====== Input data
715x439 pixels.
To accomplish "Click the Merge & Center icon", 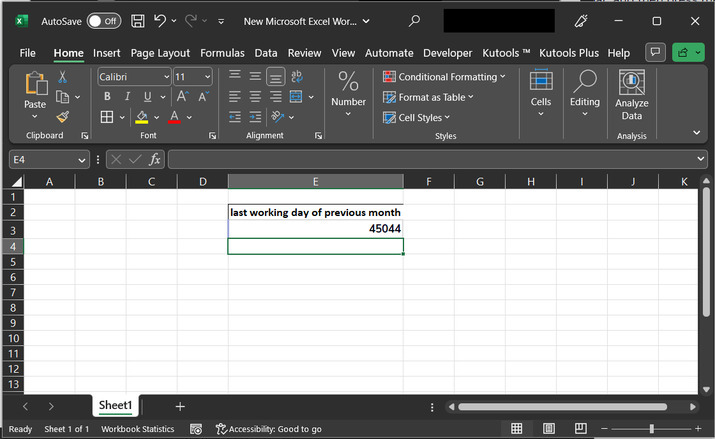I will click(296, 97).
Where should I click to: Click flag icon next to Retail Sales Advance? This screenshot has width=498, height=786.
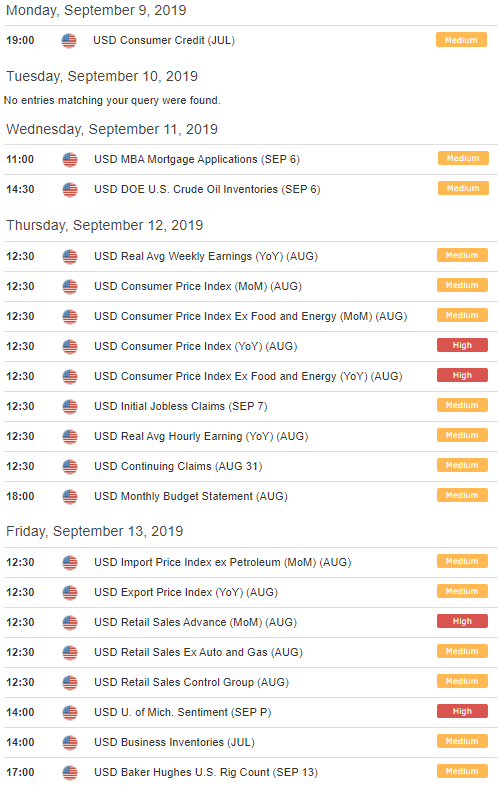(x=70, y=623)
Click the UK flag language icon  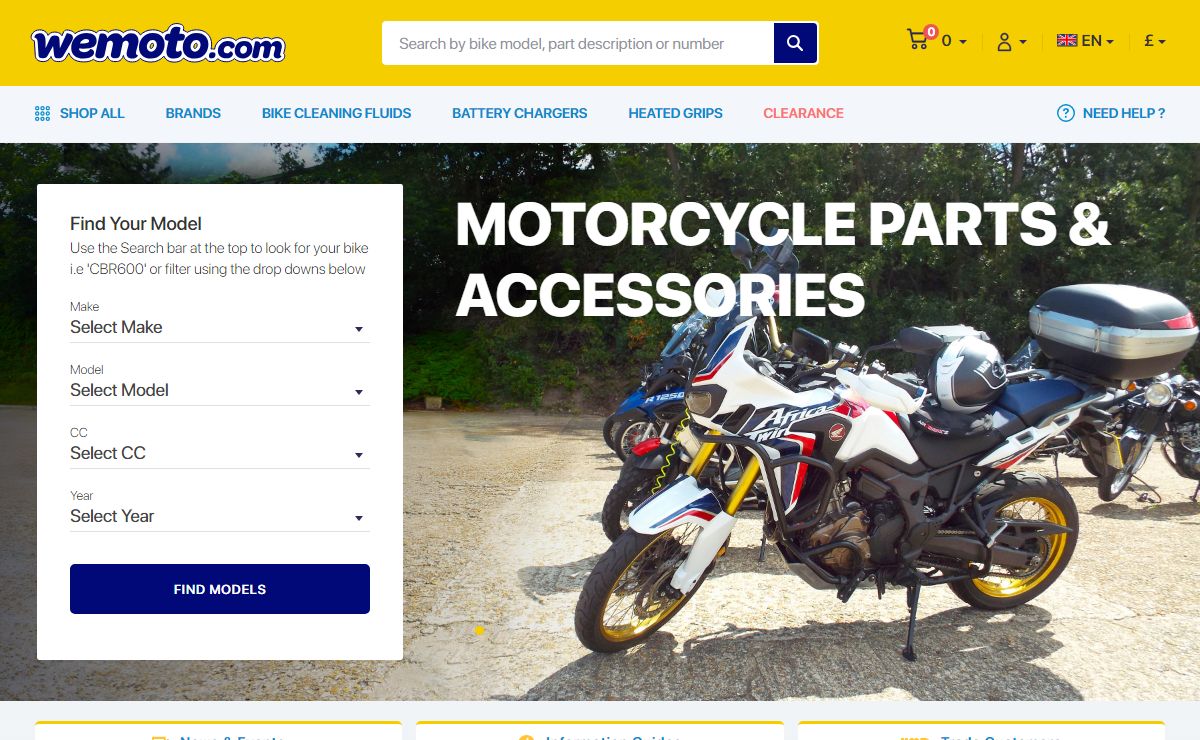1067,41
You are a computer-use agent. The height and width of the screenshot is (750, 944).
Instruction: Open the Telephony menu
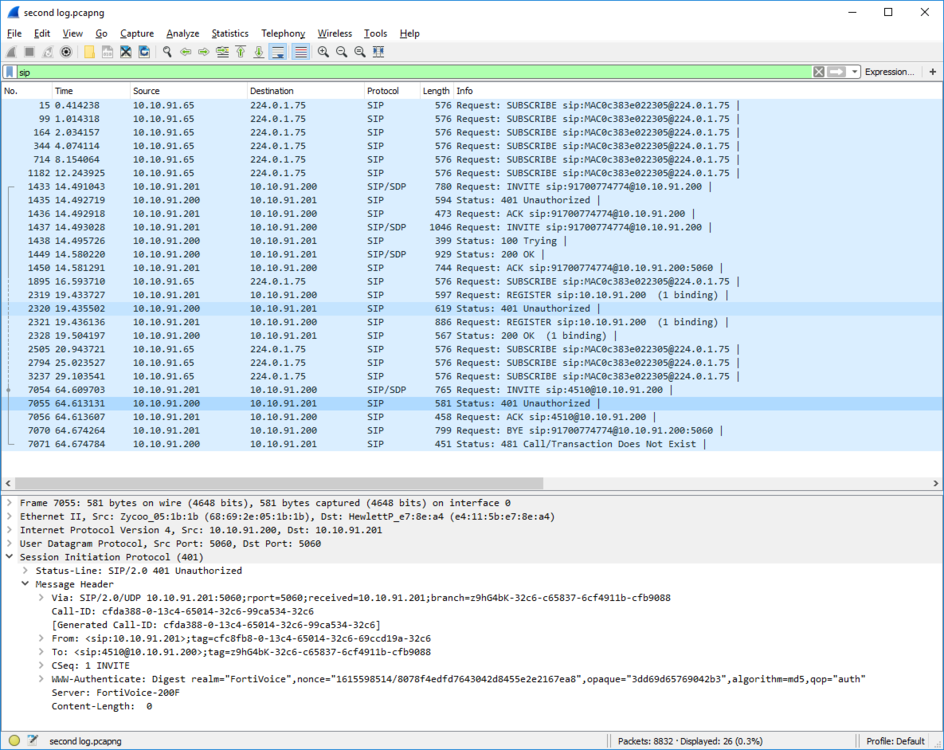(x=283, y=34)
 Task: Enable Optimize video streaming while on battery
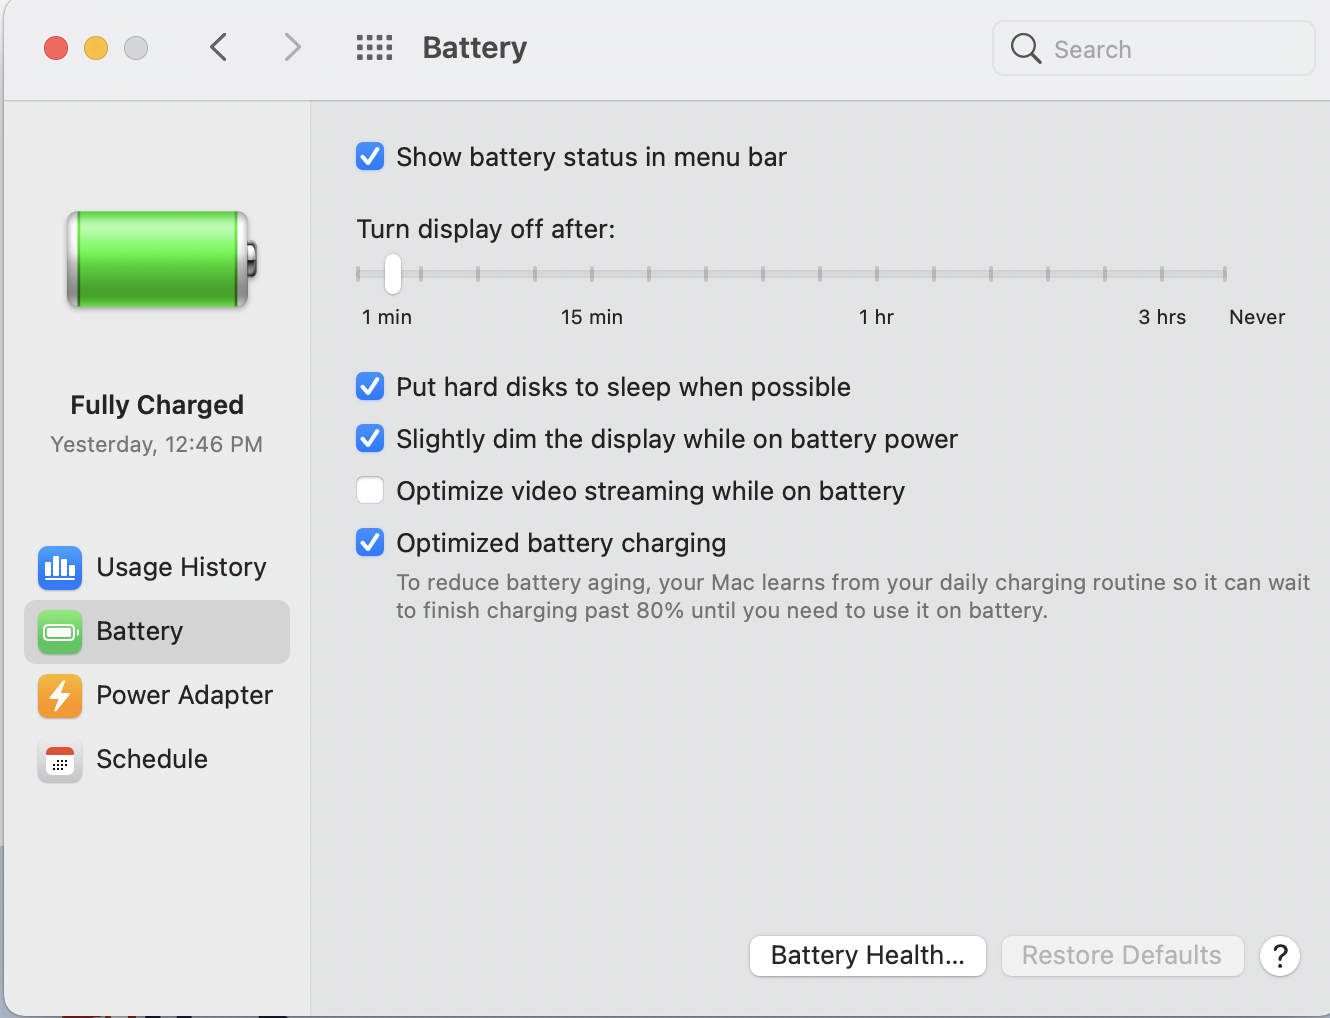point(370,491)
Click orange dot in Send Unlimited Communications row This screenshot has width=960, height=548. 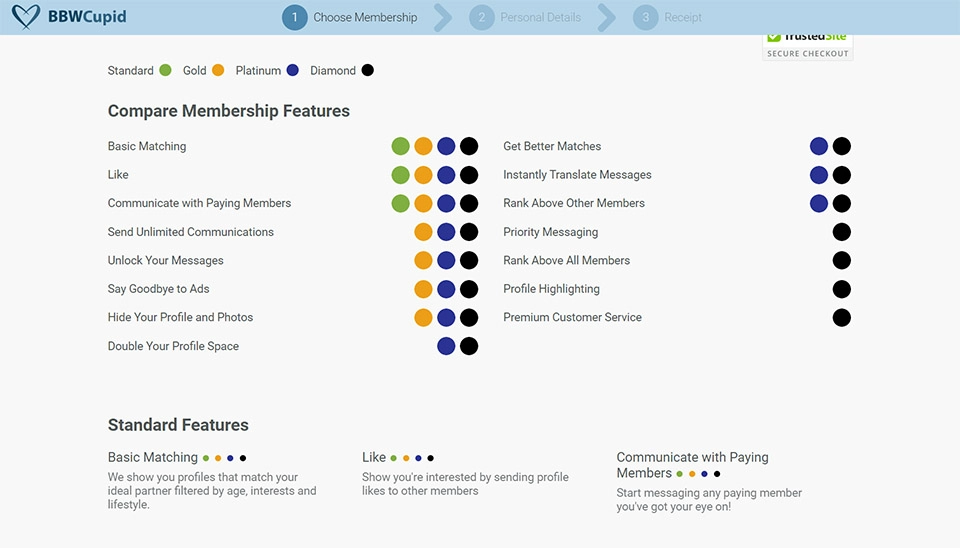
============
### Written instruction
Transcribe everything from the line containing "You are a computer-use" down to the end of the lines, and leave the pictures out.

### Answer below
You are a computer-use agent. The height and width of the screenshot is (750, 944).
Instruction: Open the Telephony menu
(x=283, y=34)
 Task: Enable Optimize video streaming while on battery
point(370,491)
Click orange dot in Send Unlimited Communications row This screenshot has width=960, height=548. 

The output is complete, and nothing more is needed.